EXERCISE MATERIAL:
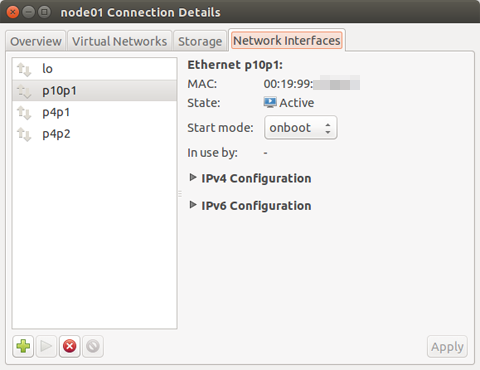Select the lo interface in the list
Image resolution: width=480 pixels, height=370 pixels.
point(94,69)
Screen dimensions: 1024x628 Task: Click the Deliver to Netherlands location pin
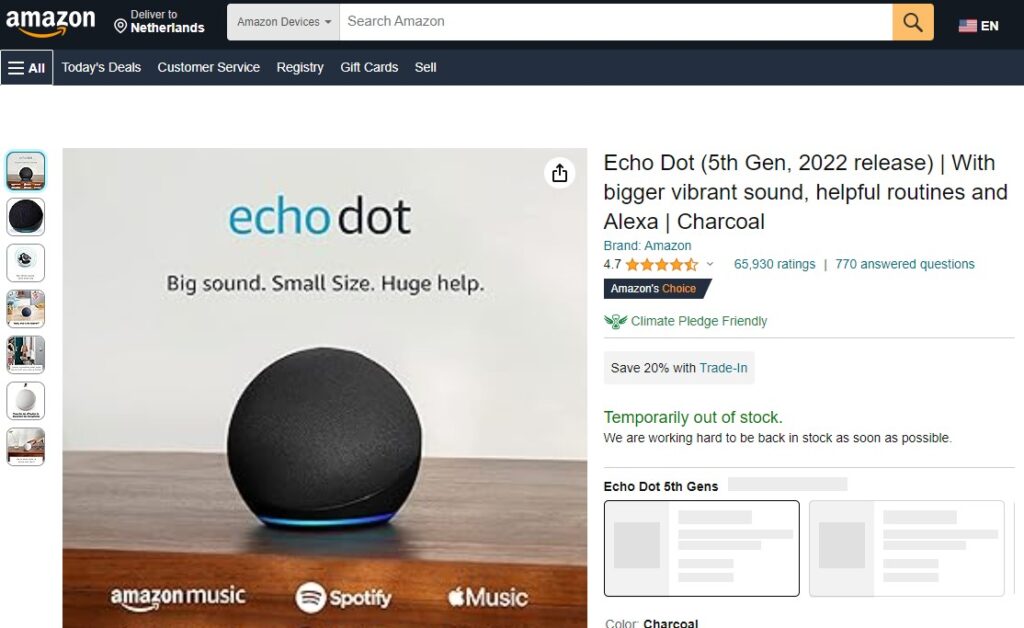120,25
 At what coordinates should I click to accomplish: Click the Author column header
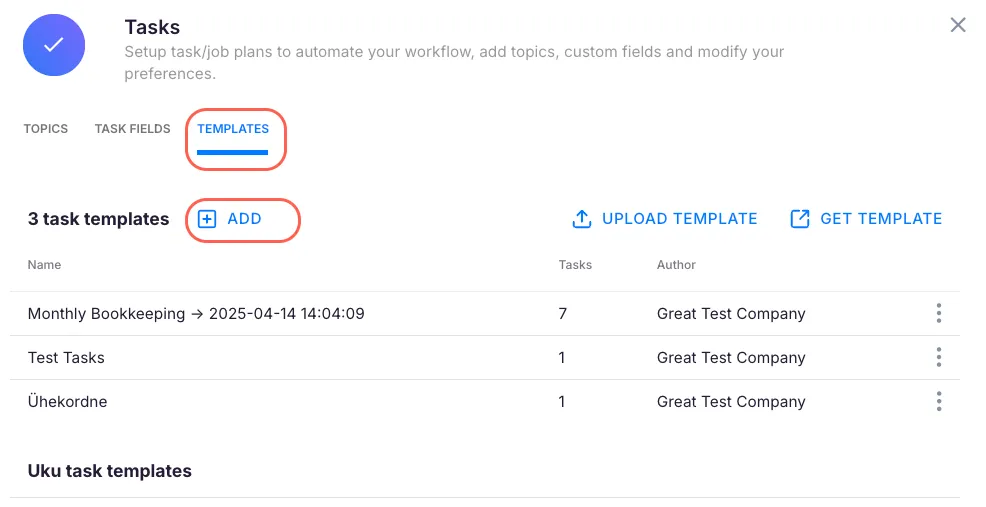(x=676, y=265)
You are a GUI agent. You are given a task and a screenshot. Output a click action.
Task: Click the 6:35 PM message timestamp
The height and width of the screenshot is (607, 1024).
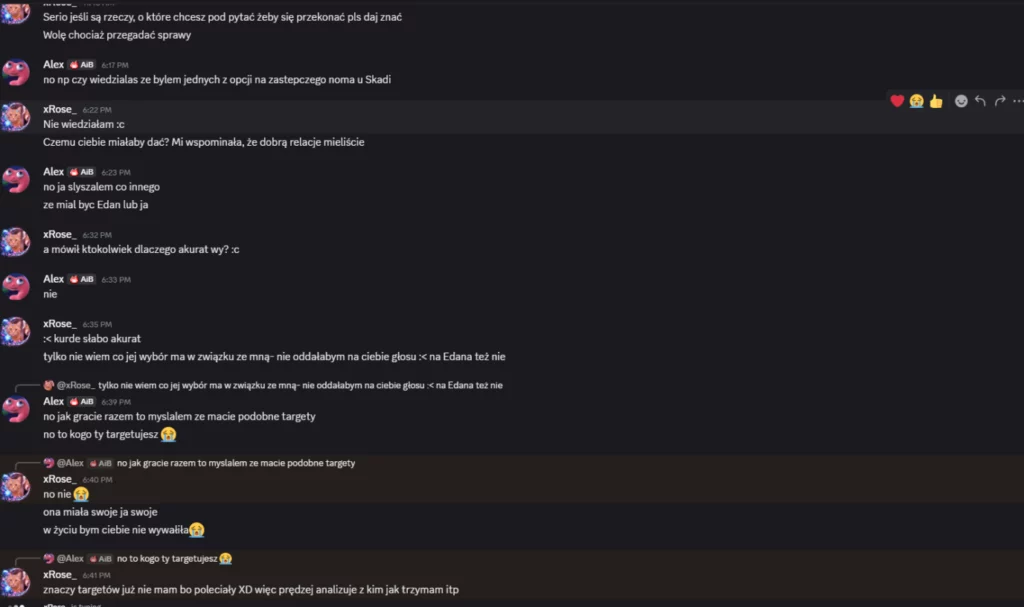[97, 325]
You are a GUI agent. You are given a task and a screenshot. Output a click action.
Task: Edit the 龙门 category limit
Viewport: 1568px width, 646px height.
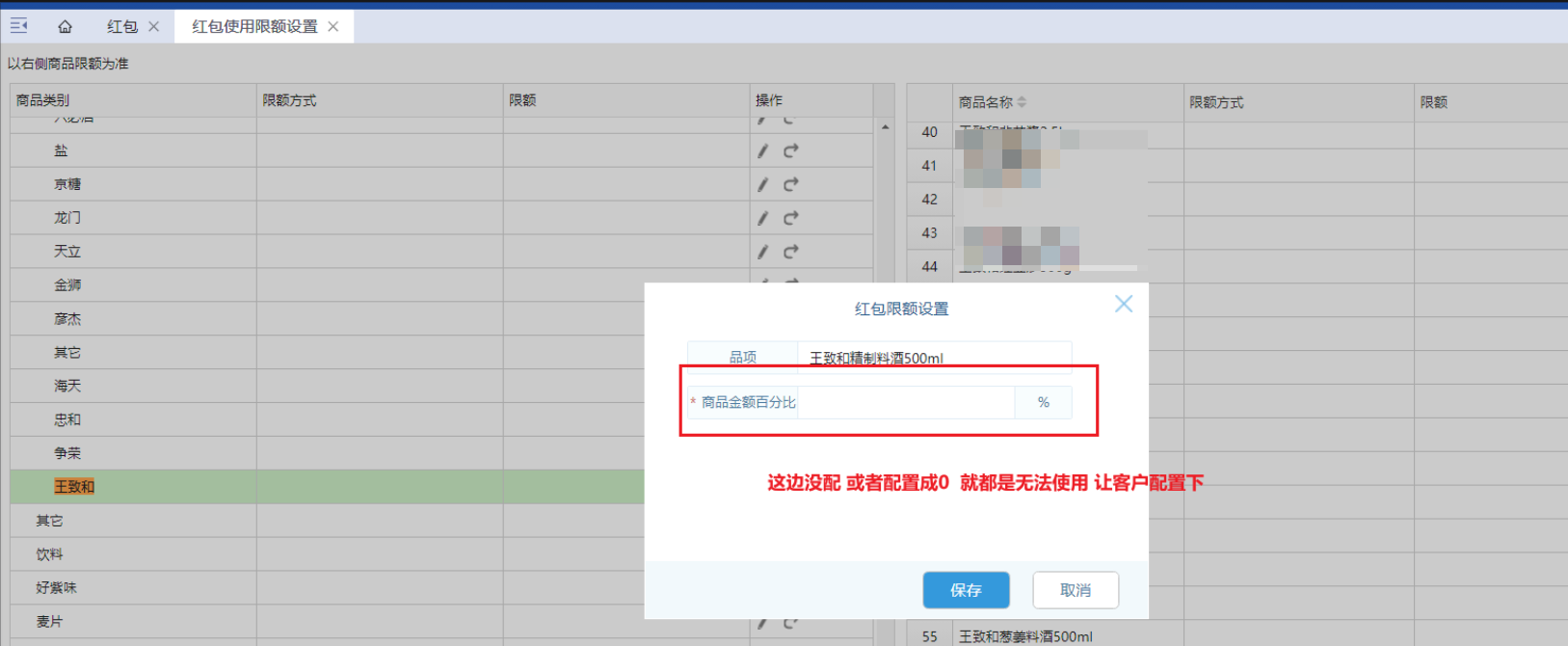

REQUIRED TASK: Rewrite all of the material above, swapping "GUI agent" for "interface agent" wherever it appears and keeping everything else the same. Leave out the pictures.

ANSWER TO THIS EXERCISE:
Select the lo interface in the list
Image resolution: width=480 pixels, height=370 pixels.
point(94,69)
Screen dimensions: 1024x628 Task: Click the Deliver to Netherlands location pin
120,25
 At what coordinates should I click to accomplish: Click the Author column header
(x=676, y=265)
You are a interface agent. You are given a task and a screenshot. Output a click action.
Task: Click the 6:35 PM message timestamp
The height and width of the screenshot is (607, 1024).
[97, 325]
You are a interface agent. You are given a task and a screenshot. Output a click action.
Task: Edit the 龙门 category limit
Viewport: 1568px width, 646px height.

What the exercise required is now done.